:: Exercise details ::
Within the listing below, please show every line carrying the string "computer".

:: Records shown ::
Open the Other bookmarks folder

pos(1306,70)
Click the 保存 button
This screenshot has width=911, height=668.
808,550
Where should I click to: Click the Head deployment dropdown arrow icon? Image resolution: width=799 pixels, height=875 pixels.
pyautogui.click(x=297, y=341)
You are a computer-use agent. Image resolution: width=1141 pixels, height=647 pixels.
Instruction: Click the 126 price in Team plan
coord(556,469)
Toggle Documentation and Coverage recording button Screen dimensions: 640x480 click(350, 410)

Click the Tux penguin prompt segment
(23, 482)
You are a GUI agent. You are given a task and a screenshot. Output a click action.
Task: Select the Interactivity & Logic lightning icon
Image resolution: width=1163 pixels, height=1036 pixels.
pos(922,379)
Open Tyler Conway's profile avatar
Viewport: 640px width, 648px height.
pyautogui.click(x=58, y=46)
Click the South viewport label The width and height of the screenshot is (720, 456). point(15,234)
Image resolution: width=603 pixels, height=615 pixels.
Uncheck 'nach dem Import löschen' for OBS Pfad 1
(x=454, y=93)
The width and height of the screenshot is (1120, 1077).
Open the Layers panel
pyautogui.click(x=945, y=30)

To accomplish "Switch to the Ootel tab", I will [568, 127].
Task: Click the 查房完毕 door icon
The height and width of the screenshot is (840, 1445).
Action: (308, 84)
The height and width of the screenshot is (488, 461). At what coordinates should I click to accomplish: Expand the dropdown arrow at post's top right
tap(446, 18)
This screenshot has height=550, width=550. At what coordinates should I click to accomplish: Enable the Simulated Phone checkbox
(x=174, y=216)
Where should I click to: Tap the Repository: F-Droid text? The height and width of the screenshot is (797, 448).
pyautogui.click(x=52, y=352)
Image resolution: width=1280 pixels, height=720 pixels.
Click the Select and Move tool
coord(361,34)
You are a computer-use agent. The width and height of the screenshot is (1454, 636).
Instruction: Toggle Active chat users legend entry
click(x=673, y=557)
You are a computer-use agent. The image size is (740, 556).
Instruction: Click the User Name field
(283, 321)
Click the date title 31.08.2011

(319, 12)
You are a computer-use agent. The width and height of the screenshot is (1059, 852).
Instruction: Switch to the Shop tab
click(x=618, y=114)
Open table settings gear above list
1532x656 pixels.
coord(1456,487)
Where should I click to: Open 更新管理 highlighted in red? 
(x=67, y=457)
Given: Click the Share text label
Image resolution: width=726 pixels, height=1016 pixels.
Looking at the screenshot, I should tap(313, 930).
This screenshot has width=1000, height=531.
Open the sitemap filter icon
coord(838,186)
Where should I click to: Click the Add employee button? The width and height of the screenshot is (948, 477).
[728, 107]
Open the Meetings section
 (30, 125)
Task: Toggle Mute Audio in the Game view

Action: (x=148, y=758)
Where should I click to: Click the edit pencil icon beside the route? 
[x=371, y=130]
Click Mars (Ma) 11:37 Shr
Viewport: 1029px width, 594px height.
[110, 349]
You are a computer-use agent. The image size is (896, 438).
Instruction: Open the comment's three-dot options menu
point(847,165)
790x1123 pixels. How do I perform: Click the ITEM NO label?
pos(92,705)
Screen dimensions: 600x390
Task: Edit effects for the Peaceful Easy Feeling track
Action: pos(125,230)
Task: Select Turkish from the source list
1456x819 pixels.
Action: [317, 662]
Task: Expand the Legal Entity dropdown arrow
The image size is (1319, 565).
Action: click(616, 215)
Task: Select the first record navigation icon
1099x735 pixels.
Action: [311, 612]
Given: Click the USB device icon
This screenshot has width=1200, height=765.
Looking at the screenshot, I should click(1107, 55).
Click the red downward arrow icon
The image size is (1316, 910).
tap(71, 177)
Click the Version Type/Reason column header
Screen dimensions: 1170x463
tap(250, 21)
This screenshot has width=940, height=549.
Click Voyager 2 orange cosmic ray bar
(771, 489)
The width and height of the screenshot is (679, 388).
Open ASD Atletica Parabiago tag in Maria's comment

:: Completed exercise ::
You are a computer-use agent. Image resolution: width=1141 pixels, height=647 pixels.
You are a computer-use agent. The width and height of the screenshot is (1454, 636).
You are a computer-use agent. The image size is (740, 556).
You are a computer-use agent. The width and height of the screenshot is (1059, 852).
You are a computer-use agent. The image size is (896, 438).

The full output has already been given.